June 1st, 2009 // 7 Comments

Buy a slogan-printed T-shirt, get the song whose lyric it’s emblazoned with as a free download with it? Eh, you know, why not: Universal Music Group and the Wal-Mart-owned UK supermarket chain Asda are teaming up on such a promotion, with four shirts featuring lyrics from Steppenwolf’s “Born To Be Wild,” Thin Lizzy’s “The Boys Are Back In Town,” the Cure’s “Lovecats,” and, uh, a Hard-Fi song. (NB: The shirt at left is not in the promotion, it’s just something I found while searching on “lovecats shirt.” There were a lot of shirts with similar sentiments!) Given peoples’ willingness to buy shirts that say anything on them, I can see this actually working in an “opening up songs to new audiences” way, provided that the featured lyrics are stoopid enough. [Music Radar]


  1. I’d like to see this expanded far more. There are plenty of lyrics I’d love to get on a shirts (most of them Manic Street Preachers ones) and have that money go to support the artist. I personally don’t really care about the download as much, since any song I want to wear the lyrics of I’ve already bought the album.

  2. Are there people out there who would buy a Thin Lizzy shirt without already owning The Boys Are Back In Town on various media?

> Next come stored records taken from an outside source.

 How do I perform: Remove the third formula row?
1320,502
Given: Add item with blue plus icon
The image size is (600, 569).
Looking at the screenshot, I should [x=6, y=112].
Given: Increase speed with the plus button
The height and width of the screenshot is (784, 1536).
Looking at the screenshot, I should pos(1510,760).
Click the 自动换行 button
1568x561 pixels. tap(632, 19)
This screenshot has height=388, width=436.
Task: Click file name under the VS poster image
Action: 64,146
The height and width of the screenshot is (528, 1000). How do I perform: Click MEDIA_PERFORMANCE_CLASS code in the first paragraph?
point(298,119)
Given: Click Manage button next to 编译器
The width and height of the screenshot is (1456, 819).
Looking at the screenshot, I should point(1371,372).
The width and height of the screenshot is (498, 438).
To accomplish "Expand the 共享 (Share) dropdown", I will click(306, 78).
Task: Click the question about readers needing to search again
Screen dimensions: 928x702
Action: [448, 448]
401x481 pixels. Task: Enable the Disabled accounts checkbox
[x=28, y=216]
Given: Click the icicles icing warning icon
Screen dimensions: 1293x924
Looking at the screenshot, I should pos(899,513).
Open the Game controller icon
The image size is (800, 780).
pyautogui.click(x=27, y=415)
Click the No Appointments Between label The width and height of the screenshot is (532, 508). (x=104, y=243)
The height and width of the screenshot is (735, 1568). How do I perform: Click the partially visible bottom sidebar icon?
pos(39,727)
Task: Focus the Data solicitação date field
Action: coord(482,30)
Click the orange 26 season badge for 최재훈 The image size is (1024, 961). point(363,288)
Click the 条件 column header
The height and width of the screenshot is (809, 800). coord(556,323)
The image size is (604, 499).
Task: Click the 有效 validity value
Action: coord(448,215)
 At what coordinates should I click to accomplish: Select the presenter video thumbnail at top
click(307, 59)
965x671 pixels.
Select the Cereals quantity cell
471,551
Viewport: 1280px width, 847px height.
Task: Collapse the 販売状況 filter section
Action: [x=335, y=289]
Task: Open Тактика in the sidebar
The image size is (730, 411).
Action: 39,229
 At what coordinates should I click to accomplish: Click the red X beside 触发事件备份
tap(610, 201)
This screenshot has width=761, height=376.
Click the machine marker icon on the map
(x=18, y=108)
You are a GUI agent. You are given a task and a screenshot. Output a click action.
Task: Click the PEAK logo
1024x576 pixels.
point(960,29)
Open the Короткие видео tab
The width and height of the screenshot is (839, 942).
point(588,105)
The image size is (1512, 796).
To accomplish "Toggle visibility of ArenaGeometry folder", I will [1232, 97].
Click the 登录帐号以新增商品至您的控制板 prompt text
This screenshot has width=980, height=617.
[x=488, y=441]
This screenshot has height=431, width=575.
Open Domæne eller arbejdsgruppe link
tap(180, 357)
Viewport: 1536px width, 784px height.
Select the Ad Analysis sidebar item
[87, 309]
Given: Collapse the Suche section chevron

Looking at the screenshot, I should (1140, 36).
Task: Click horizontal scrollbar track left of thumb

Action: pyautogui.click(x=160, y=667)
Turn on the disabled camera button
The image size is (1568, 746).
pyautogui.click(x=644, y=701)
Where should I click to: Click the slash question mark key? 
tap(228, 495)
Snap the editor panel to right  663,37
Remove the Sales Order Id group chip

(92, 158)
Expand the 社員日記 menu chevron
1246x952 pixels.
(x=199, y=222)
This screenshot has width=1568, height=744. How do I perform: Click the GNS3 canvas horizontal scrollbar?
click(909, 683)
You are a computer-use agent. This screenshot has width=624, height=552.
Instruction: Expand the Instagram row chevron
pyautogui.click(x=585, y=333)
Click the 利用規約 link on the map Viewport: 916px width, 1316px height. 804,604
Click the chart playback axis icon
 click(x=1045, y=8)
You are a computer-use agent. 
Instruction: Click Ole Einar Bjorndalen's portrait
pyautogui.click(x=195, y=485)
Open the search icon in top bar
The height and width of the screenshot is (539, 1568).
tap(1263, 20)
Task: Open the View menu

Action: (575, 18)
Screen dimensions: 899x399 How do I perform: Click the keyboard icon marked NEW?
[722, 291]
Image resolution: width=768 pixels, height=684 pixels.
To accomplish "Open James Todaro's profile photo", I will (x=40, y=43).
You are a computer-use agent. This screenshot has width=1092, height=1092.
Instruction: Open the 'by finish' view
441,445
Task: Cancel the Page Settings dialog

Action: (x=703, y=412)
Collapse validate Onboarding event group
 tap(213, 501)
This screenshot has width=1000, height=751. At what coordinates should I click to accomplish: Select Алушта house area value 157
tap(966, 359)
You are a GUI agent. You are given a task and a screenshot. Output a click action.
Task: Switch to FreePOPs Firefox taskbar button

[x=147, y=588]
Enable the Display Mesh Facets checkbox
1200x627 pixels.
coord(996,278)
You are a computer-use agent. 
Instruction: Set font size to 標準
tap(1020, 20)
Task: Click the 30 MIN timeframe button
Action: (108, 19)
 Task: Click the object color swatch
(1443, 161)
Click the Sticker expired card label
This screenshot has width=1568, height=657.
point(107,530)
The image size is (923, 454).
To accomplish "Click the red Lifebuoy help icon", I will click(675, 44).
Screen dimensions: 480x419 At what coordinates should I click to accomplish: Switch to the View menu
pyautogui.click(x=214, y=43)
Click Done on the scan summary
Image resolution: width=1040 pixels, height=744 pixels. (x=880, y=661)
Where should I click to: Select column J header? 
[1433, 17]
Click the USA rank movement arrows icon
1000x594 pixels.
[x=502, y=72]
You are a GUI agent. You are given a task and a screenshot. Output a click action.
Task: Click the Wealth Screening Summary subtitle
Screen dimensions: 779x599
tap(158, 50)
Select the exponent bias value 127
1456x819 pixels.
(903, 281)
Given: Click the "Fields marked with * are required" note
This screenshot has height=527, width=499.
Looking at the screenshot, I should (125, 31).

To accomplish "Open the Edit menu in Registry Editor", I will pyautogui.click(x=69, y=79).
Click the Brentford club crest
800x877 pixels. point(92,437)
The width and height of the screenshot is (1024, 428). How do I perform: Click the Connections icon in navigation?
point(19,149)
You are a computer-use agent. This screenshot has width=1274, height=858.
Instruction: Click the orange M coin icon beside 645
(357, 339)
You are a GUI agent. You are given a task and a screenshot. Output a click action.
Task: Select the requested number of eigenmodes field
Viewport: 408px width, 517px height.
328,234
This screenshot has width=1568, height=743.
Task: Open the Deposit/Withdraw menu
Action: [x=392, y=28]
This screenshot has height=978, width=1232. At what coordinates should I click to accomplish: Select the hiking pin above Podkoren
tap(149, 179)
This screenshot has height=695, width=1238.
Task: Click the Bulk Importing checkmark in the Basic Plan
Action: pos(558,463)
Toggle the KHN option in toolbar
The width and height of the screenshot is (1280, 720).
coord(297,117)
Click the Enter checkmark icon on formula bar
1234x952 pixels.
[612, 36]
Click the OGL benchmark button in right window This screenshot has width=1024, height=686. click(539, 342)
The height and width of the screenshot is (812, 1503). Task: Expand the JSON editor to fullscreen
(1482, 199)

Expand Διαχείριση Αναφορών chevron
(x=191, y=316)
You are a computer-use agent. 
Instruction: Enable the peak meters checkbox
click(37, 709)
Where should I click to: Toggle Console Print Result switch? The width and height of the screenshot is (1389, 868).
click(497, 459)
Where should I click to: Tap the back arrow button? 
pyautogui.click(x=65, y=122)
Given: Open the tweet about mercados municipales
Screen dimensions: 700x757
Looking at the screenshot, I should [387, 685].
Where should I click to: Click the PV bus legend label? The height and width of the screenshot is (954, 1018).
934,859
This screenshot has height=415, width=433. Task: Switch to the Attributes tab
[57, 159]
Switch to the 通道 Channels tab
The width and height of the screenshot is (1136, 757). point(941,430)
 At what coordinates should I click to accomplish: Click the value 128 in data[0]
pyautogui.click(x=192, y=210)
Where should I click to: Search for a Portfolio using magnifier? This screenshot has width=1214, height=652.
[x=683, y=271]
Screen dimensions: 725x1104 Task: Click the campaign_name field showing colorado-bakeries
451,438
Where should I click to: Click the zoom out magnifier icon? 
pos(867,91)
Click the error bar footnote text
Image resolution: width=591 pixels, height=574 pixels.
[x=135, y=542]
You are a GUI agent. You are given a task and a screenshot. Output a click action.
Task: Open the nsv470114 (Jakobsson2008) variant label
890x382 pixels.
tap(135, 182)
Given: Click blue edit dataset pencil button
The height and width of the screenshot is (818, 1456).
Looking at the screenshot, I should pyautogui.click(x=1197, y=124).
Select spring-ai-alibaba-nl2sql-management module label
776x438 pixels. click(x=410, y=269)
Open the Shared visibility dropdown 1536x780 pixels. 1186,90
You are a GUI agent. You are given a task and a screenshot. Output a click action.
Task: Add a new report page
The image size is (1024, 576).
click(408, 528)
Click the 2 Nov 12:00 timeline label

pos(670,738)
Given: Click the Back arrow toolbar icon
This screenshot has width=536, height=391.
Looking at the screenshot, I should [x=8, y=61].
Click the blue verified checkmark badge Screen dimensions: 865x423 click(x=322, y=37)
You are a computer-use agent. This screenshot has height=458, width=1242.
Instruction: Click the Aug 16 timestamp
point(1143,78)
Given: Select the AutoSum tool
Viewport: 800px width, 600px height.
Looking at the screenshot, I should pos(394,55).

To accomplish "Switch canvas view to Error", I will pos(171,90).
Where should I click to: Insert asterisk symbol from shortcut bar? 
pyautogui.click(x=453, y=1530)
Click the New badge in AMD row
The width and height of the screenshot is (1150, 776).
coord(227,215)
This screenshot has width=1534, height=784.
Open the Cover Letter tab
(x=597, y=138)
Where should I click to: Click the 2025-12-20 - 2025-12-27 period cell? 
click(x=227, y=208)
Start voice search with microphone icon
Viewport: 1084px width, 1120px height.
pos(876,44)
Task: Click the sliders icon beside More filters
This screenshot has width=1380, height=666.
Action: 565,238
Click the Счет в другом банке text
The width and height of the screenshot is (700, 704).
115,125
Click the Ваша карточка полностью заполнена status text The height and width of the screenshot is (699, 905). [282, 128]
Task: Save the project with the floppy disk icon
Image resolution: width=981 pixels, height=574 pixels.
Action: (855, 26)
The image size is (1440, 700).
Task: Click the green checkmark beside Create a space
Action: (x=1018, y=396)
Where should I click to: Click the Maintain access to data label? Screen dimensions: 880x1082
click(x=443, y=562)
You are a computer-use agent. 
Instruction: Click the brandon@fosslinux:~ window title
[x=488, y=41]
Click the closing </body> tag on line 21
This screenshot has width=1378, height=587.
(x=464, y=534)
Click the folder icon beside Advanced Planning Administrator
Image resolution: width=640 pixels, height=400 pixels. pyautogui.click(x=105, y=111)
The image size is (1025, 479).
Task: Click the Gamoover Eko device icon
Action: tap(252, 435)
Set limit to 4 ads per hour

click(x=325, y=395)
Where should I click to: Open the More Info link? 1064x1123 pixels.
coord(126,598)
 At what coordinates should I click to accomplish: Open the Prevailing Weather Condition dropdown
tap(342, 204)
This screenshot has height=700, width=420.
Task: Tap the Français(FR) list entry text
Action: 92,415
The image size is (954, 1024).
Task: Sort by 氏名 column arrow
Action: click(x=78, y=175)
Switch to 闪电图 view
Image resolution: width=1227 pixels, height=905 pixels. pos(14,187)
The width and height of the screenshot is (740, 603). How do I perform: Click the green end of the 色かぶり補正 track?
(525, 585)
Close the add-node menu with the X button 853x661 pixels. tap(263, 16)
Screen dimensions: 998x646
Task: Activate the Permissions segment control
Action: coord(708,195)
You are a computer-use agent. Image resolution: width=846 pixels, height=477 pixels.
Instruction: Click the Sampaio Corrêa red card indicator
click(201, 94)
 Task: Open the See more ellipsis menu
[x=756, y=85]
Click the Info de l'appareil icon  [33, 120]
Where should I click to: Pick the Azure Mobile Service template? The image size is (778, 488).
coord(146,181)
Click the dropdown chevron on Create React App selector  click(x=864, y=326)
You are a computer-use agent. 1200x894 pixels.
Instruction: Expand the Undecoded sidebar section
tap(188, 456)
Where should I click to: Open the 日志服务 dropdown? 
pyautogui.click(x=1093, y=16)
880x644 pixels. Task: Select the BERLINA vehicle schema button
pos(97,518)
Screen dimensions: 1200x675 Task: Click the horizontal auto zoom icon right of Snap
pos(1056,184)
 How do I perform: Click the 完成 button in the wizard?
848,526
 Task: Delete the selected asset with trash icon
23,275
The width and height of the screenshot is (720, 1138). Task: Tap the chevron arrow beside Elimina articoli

Also, why does The Boys Are Back In Town get all the love when Emerald is five thousand times better?

  3. @PengIn: well, it’s a lyric from the song. never underestimate the power of a stupid slogan on a t-shirt. (frankie say relax? choose life?)

  4. @Maura: Yeah, I guess I don’t find the lyric shirt idea patently ridiculous, but like revmatty before me, I think the download bundle is superfluous.

    Also, based on your examples, you apparently think that like technology, fashion is cyclical.

  5. @PengIn: I believe the manufacturer, not Maura, chose the four shirts to produce.

  6. @revmatty: actually i wouldn’t be surprised if it was universal that did the picking.